WORK INSTRUCTION: In the copy you make, keep each entry exactly as it is and leave out all images.

[Collected data]

==========

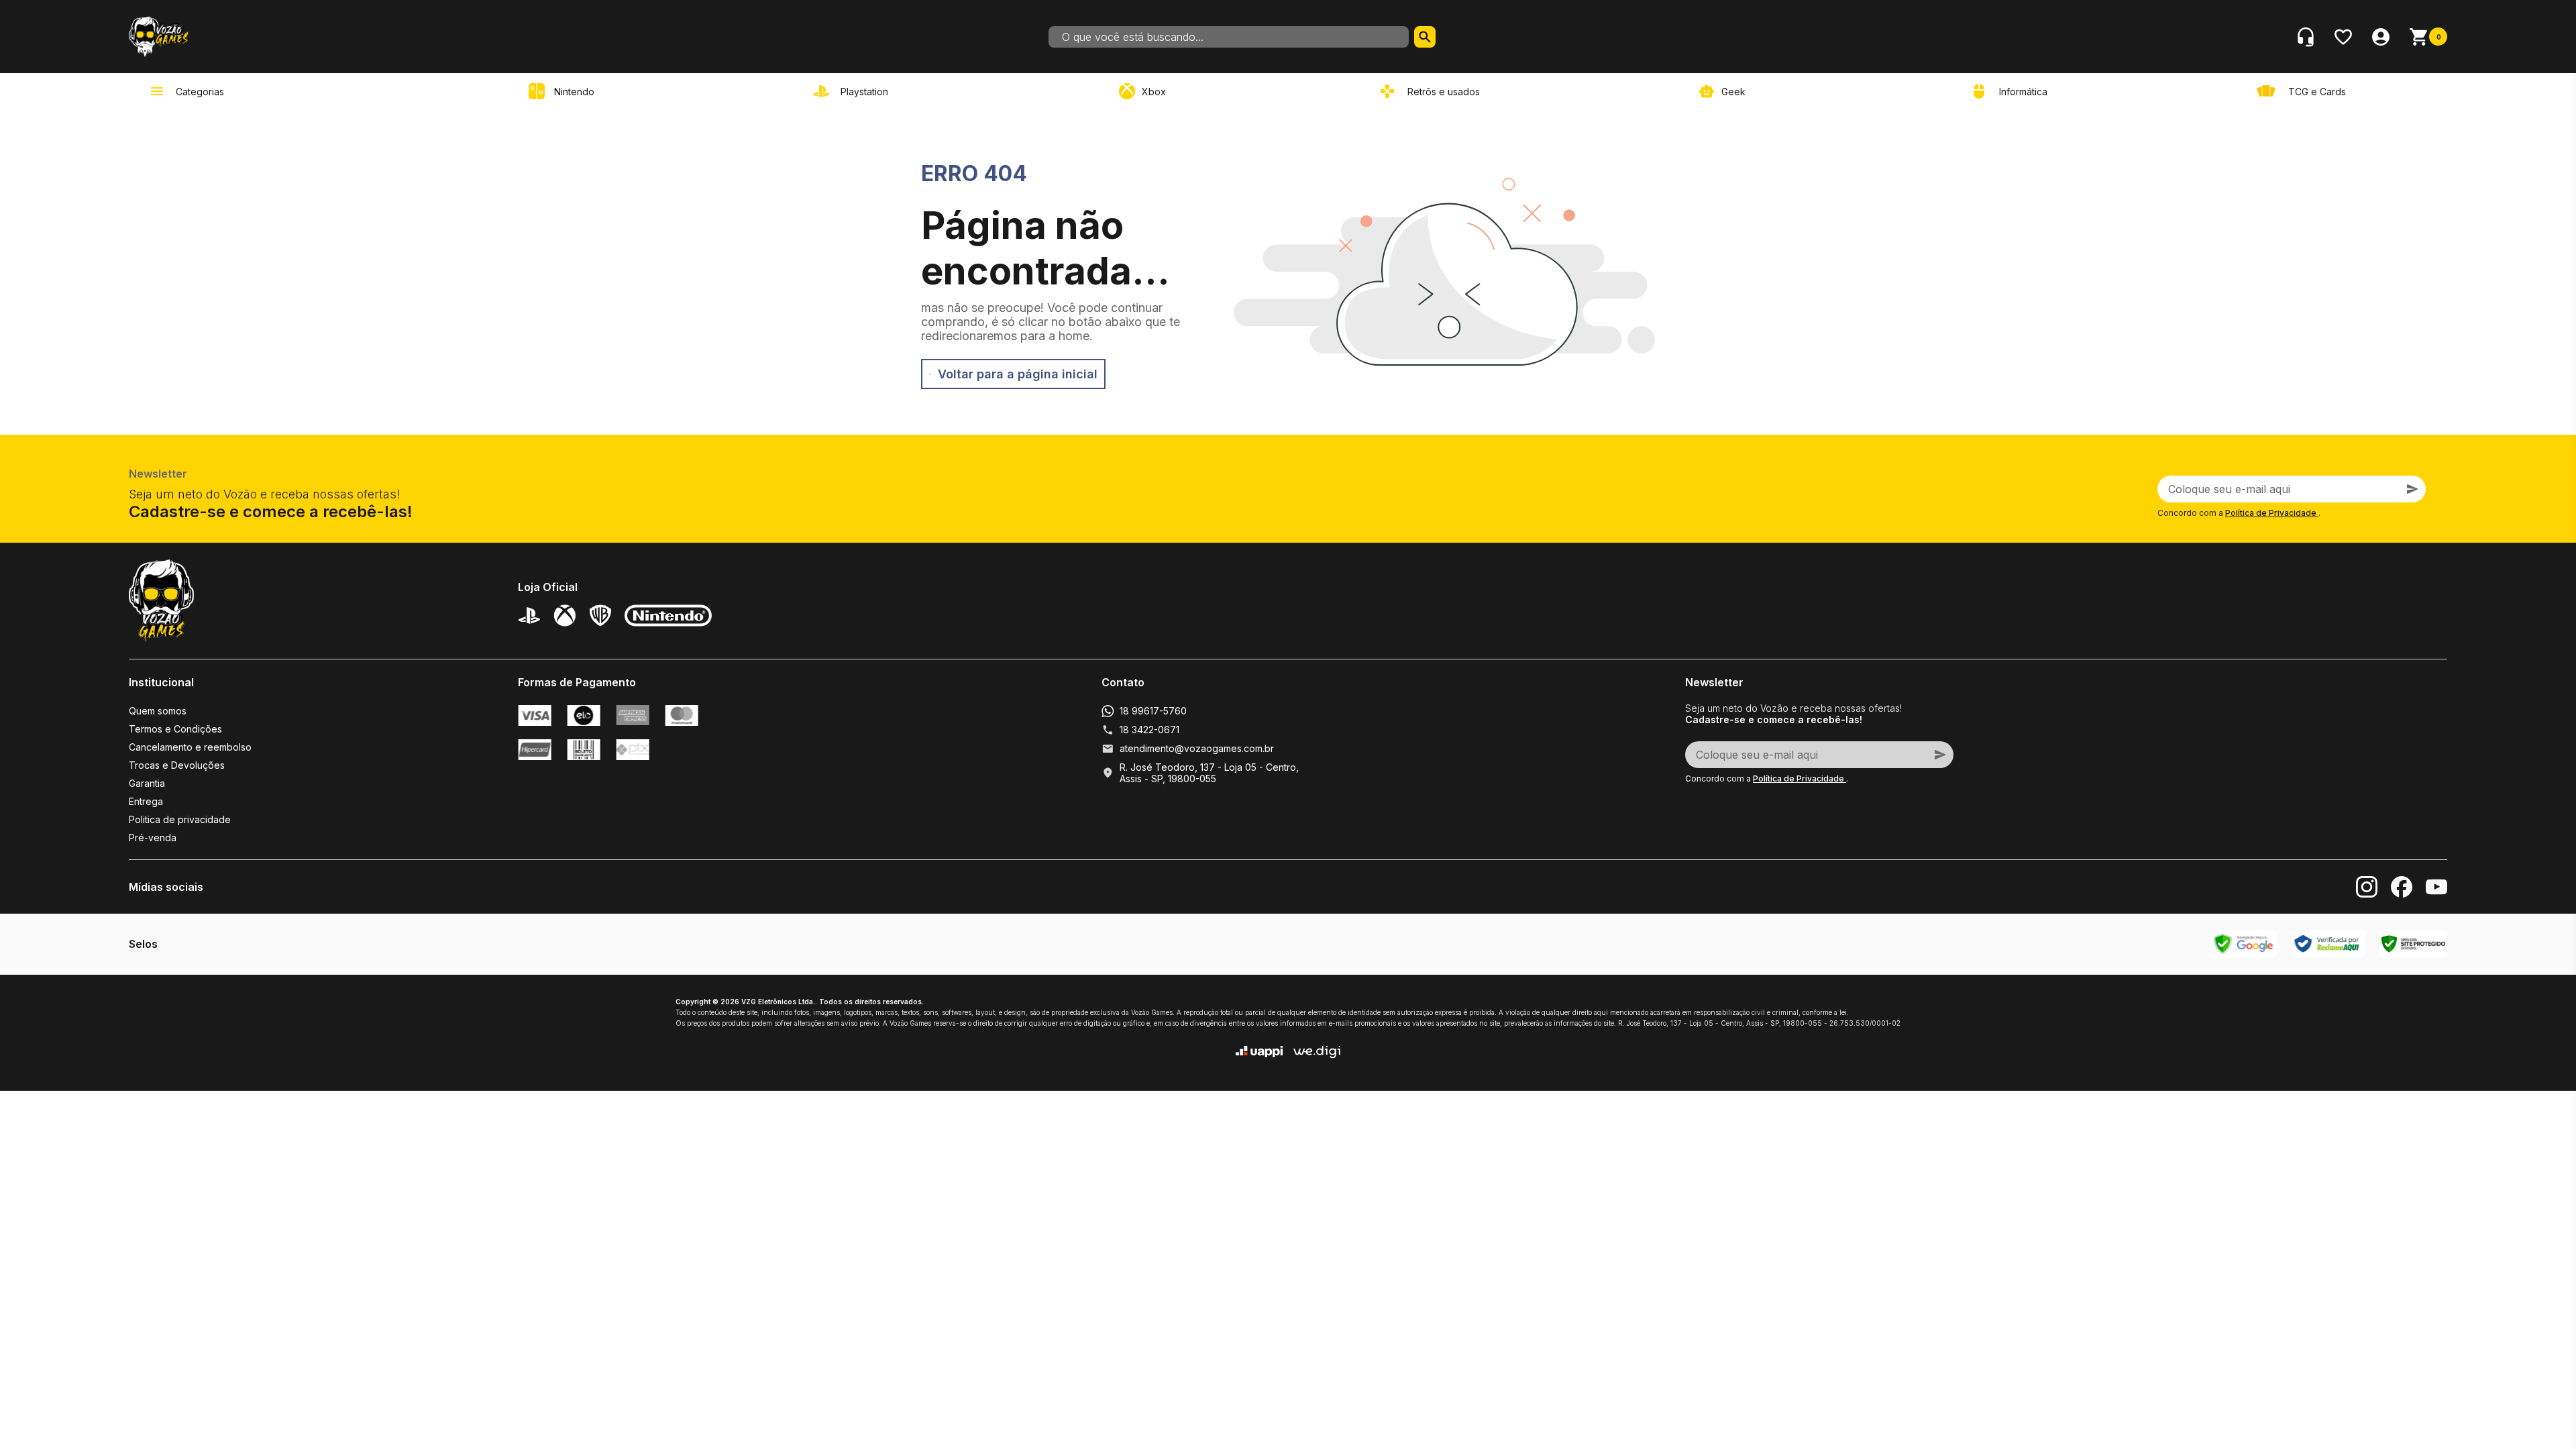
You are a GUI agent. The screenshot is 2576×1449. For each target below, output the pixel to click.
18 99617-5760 (1153, 710)
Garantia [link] (147, 783)
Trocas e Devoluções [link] (177, 765)
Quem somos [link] (157, 710)
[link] (853, 91)
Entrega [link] (146, 801)
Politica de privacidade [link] (180, 819)
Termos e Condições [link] (175, 729)
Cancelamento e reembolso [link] (190, 747)
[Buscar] (1425, 37)
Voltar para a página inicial (1017, 374)
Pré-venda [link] (152, 837)
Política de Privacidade (2271, 513)
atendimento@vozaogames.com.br (1197, 748)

==========

SOLUTION FOR THIS PROBLEM:
You are a GUI agent. The screenshot is 2576×1449. For each target below, output the pixel to click.
18 99617-5760 (1153, 710)
Garantia [link] (147, 783)
Trocas e Devoluções [link] (177, 765)
Quem somos [link] (157, 710)
[link] (853, 91)
Entrega [link] (146, 801)
Politica de privacidade [link] (180, 819)
Termos e Condições [link] (175, 729)
Cancelamento e reembolso [link] (190, 747)
[Buscar] (1425, 37)
Voltar para a página inicial (1017, 374)
Pré-venda [link] (152, 837)
Política de Privacidade (2271, 513)
atendimento@vozaogames.com.br (1197, 748)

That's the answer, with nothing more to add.